Task prompt
Find every line in the records below that holds the word "beside", and copy each one.

[Collected data]

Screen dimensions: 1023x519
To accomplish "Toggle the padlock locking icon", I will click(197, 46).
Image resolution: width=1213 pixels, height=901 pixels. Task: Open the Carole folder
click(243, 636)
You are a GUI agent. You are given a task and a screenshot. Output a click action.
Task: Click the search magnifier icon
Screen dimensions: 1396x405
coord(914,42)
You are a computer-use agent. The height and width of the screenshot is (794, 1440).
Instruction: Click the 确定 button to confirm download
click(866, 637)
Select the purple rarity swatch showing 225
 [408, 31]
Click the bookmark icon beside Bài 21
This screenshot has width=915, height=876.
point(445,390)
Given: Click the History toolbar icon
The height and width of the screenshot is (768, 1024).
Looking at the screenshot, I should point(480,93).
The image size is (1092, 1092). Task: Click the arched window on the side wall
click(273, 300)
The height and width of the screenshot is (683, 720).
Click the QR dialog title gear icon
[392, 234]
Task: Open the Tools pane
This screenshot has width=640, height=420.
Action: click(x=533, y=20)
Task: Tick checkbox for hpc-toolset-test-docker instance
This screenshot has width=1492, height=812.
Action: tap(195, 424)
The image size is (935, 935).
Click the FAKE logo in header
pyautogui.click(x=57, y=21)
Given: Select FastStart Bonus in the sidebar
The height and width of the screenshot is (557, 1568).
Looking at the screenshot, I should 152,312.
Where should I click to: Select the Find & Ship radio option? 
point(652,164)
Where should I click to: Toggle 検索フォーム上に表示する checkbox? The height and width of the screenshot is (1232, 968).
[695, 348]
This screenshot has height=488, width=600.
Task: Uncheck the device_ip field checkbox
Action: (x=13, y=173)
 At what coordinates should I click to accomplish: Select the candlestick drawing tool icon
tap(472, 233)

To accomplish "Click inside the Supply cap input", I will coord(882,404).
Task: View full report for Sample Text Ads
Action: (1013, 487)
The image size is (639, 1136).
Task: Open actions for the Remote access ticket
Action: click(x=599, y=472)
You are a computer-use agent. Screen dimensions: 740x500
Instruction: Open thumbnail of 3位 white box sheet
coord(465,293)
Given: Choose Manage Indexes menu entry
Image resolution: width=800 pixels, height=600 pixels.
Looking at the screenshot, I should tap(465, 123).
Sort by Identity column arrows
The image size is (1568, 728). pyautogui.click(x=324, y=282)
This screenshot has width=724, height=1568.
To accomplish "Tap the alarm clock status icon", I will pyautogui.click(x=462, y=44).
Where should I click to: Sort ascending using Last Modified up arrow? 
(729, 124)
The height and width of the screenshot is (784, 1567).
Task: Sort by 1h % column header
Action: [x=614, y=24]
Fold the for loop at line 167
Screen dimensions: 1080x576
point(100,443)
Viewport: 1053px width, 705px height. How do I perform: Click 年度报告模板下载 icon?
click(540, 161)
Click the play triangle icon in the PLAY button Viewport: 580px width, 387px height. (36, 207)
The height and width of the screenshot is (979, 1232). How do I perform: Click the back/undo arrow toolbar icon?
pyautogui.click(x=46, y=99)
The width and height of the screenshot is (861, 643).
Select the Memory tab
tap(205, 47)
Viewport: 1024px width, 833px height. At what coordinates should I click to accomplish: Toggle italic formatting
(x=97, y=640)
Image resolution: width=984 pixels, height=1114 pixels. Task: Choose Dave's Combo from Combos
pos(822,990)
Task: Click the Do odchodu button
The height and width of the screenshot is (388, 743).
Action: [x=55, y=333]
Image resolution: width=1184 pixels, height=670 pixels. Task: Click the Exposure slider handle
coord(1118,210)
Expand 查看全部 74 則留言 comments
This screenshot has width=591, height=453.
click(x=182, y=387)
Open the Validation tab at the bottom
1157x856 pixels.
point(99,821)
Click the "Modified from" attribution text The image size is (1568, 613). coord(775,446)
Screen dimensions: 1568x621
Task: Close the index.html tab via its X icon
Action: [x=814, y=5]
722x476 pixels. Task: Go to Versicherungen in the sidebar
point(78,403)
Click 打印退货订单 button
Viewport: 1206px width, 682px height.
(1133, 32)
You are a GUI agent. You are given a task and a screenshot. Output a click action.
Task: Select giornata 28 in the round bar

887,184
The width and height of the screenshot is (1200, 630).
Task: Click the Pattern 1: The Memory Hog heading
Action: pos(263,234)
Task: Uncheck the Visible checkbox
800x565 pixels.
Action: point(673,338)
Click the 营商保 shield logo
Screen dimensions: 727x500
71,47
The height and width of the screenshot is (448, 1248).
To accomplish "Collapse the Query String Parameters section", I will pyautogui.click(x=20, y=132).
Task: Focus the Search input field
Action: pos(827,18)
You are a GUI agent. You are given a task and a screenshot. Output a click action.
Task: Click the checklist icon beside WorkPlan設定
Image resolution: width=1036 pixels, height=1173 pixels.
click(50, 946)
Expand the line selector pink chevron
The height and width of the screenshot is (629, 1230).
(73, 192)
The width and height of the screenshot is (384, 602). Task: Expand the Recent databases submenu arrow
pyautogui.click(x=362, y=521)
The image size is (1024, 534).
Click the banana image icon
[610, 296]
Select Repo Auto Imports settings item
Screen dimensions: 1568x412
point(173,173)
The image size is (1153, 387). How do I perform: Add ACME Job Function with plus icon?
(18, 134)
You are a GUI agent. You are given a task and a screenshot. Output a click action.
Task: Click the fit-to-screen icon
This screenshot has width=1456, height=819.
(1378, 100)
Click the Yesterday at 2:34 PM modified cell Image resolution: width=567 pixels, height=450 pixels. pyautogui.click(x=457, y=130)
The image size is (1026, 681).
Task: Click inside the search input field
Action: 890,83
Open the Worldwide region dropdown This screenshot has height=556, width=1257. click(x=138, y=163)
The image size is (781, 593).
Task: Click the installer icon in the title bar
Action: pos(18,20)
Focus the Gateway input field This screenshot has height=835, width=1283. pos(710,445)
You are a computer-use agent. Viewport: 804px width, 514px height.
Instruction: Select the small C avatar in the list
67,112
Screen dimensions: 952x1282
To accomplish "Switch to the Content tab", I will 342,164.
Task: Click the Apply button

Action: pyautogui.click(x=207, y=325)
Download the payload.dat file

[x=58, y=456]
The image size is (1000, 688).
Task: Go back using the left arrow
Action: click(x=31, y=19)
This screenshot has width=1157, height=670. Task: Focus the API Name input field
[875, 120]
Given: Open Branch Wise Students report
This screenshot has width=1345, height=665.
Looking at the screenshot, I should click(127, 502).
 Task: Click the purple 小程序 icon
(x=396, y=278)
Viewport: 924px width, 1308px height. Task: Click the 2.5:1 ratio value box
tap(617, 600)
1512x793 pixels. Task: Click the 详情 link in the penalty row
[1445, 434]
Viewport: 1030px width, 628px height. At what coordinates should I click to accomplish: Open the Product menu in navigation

Exercise response
Click the bookmark icon beside Bài 21
Task: Click the checklist icon beside WorkPlan設定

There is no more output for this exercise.